● TASK DATA
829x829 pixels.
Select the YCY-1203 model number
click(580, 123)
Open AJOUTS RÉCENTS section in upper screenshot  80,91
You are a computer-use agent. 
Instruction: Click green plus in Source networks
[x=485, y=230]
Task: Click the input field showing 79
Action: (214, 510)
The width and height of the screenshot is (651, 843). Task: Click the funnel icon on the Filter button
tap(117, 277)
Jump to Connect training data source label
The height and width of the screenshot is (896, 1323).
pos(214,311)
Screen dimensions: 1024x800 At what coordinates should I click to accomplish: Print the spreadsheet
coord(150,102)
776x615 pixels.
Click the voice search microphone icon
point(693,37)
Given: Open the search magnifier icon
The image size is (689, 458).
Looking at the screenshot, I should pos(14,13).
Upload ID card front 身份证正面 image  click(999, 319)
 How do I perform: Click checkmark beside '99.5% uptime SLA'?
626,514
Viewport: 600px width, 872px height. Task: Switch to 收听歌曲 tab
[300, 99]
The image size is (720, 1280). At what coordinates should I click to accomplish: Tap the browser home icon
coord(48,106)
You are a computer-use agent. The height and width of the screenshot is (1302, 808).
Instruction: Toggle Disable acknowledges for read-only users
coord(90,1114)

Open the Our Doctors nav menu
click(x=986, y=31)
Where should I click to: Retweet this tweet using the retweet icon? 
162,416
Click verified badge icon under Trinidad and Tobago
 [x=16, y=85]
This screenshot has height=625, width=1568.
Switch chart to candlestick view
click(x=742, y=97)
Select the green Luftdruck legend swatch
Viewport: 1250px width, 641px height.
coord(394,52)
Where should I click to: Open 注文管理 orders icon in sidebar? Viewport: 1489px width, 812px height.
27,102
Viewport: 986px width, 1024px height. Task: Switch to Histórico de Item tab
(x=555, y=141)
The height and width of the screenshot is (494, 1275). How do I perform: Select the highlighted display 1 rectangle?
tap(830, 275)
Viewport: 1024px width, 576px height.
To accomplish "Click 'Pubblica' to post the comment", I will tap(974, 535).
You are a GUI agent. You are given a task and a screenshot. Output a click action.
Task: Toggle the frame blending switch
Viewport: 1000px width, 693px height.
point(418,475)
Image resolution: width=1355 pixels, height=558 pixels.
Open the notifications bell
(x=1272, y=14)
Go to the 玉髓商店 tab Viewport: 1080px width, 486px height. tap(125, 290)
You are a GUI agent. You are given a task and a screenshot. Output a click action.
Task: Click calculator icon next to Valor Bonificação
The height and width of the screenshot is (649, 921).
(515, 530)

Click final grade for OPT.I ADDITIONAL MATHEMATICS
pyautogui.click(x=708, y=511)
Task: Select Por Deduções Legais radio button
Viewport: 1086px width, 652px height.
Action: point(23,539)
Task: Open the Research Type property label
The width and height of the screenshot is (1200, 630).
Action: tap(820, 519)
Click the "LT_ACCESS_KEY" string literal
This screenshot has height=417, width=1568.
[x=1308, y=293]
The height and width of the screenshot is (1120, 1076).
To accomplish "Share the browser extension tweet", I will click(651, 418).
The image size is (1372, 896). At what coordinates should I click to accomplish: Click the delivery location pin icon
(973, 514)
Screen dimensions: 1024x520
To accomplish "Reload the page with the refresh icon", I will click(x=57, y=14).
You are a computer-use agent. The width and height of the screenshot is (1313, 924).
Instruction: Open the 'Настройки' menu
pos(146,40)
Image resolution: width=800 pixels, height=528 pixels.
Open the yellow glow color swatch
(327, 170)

● WHAT TO WORK ON
Within the entries, count the lines that contain the word "resolution". Give that number and no more.

● EXERCISE RESPONSE
2